Nobody comes to Nintendo hoping for the hottest gaming hardware specs, but it's still important to know exactly how little power Nintendo is actually bringing to this console generation. The company recently confirmed to IGN that its flagship Zelda game, Breath of the Wild (which was originally announced for the Wii U, a Xbox 360-ish console power-wise), will run at 900p and 30 fps on the Switch when hooked up to a TV. On the Wii U the game will run at 720p / 30 fps and have slightly downgraded environmental sounds.
The Switch's built-in screen is 720p, but Nintendo has confirmed the console can support 1080p when docked. So the only thing that's holding Switch back is enough horsepower to render this open-world Zelda in a current-gen resolution, and Switch clearly falls short. Of course, not even the Xbox One or PS4 run every title in 1080p / 60. Grand Theft Auto V runs at 1080p / 30 on both systems, and Just Cause 3 runs at 900p on the Xbox but 1080p on the PS4. Still, this Zelda isn't a game that's going for photorealism, and it's a flagship first-party title, so I'd like to think if any modern AAA game would run at 1080p / 60 on the Switch, it would be Zelda.
And by now you're probably sick of me saying 1080p / 60 over and over again, so I'll add the usual caveats: Nintendo knows how to make games look great, resolution and horsepower be damned. Breath of the Wild obviously looks beautiful (if a little dated) in trailers and the gameplay footage I've seen. I'm just looking at this as a benchmark of how much power we can really expect out of the Switch, which will determine which games can be ported to it, and how well they'll play.

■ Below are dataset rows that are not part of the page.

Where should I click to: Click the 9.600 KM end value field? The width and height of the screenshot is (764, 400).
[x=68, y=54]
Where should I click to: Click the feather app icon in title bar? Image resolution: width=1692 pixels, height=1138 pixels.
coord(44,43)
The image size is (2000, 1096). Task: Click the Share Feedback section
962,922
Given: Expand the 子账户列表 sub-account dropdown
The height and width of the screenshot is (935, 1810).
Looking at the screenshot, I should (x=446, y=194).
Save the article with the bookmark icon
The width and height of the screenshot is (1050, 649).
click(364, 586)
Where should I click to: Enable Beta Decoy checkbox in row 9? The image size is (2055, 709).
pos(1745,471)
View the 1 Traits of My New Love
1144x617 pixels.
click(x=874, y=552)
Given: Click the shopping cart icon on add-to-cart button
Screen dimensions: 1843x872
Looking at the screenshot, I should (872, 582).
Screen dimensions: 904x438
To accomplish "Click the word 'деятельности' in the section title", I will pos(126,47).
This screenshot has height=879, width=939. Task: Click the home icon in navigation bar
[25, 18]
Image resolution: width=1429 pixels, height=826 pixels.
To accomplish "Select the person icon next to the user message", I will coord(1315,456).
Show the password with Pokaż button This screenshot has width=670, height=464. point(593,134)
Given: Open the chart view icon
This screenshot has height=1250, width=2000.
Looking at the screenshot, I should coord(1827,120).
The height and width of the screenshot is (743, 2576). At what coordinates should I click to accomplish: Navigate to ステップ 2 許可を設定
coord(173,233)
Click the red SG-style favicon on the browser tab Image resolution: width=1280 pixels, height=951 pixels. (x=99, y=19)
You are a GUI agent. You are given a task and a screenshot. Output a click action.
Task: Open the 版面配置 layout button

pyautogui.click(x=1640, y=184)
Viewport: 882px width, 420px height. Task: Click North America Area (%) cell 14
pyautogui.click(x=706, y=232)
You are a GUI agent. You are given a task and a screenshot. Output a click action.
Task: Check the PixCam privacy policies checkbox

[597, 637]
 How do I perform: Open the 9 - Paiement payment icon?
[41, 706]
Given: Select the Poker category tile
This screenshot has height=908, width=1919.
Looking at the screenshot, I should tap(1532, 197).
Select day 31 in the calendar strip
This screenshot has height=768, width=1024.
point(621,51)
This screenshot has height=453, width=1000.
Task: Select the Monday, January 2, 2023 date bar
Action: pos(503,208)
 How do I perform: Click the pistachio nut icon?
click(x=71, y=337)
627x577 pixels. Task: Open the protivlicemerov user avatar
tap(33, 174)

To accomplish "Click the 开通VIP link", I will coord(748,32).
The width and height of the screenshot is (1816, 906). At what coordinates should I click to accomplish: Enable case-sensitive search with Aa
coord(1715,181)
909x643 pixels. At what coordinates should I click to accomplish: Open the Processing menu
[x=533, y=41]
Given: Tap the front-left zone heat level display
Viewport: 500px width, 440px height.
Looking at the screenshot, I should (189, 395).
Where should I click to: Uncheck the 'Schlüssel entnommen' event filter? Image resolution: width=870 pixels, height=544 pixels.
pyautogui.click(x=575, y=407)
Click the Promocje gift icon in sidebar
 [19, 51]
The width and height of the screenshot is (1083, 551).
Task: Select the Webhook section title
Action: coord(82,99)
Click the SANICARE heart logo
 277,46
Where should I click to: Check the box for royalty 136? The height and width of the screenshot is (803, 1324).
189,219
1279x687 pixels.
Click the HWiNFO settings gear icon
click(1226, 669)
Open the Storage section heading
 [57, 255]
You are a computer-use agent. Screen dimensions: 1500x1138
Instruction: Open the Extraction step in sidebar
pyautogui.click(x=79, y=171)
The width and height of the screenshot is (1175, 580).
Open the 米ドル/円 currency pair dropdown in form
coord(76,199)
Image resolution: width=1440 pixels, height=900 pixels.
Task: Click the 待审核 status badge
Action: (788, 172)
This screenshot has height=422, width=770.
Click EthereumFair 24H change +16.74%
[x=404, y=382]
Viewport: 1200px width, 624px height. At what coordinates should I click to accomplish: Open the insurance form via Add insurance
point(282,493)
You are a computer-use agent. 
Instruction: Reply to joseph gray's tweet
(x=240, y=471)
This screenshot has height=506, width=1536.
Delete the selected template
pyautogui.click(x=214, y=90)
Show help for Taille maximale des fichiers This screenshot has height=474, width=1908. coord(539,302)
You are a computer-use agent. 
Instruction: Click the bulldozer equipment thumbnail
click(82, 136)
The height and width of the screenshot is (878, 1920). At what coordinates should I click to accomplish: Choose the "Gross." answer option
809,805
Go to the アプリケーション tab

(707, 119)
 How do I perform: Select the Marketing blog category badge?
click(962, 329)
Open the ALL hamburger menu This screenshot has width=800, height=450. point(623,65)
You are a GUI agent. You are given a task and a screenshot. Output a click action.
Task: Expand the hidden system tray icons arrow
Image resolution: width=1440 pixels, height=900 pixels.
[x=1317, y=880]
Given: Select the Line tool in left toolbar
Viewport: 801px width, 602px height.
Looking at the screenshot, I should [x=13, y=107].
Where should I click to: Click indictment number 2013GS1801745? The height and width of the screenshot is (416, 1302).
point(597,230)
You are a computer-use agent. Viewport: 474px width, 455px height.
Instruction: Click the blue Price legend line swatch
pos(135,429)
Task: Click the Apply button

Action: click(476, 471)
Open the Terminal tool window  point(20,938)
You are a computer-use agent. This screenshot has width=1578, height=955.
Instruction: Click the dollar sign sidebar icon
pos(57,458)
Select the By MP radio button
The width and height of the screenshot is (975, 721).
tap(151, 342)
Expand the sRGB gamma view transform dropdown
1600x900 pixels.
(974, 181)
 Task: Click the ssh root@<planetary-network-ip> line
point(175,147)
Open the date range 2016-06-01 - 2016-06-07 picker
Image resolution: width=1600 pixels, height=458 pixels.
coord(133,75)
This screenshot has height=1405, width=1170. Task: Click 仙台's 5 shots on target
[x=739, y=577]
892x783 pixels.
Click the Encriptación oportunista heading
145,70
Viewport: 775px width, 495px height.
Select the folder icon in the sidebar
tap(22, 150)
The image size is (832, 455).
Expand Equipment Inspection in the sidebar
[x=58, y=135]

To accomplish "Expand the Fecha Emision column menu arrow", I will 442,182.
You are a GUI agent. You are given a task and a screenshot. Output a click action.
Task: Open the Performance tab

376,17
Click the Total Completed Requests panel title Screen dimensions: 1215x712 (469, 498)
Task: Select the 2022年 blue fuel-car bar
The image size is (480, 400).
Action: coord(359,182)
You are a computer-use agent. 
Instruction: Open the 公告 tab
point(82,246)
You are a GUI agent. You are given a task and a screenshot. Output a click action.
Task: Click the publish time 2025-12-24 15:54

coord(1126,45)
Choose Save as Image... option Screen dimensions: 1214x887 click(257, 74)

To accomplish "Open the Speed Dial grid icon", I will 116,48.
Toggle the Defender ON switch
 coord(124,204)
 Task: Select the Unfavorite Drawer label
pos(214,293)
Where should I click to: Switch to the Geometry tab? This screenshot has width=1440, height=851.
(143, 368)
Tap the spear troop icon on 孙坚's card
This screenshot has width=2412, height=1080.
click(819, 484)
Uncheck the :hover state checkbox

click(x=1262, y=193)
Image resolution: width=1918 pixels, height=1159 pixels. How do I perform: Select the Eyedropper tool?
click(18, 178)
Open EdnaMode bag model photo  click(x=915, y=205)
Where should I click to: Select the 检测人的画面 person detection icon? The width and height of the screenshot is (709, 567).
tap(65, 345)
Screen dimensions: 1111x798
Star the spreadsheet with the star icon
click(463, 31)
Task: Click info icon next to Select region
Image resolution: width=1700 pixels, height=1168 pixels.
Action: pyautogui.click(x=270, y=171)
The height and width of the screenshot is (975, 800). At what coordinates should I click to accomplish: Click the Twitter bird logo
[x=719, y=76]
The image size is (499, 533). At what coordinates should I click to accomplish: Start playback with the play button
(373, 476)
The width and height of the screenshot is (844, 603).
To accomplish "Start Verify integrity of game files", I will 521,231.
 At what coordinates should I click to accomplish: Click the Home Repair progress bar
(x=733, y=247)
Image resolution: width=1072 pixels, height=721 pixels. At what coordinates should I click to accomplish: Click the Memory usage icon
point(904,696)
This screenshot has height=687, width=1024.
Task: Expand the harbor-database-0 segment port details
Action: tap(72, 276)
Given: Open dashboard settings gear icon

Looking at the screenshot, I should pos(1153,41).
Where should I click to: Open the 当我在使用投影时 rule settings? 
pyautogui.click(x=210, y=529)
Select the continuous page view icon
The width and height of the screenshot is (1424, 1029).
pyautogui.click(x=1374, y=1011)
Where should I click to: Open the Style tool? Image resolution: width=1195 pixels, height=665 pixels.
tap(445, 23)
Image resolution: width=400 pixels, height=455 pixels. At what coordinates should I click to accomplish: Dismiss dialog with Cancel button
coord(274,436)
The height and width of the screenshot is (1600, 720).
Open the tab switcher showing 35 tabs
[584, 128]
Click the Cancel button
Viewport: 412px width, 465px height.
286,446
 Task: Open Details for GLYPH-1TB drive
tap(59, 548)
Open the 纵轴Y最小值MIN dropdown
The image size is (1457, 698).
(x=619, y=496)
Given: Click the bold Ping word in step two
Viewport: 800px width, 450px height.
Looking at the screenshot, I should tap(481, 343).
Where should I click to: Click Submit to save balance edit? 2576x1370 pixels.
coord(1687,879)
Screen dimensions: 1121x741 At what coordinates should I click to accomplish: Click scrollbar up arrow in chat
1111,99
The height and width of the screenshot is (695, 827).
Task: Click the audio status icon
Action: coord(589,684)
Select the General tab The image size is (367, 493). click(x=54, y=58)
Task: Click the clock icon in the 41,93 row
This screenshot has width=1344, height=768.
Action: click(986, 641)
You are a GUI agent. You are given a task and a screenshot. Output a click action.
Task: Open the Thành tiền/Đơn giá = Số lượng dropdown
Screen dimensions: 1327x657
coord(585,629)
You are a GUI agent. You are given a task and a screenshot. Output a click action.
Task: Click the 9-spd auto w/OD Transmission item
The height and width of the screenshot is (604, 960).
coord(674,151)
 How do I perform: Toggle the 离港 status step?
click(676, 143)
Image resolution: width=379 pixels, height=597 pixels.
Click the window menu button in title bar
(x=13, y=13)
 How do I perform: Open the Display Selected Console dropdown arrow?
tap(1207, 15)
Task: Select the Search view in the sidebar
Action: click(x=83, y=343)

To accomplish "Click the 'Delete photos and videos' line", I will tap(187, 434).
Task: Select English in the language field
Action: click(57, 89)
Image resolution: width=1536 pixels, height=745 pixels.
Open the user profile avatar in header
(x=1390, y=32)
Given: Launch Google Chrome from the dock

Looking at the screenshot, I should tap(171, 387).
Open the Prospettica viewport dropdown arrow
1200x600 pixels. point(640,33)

Also, I'll add one more note: the difference between 720p, 900p, and 1080p is noticeable to me, but rarely worth commenting on. The difference between 30 fps and 60 fps is a huge quality-of-life difference. I still want a Switch, and I still want to play this new Zelda game, but I'm just trying to brace myself for that Nintendo-level horsepower after coming down from a PS4 Pro high.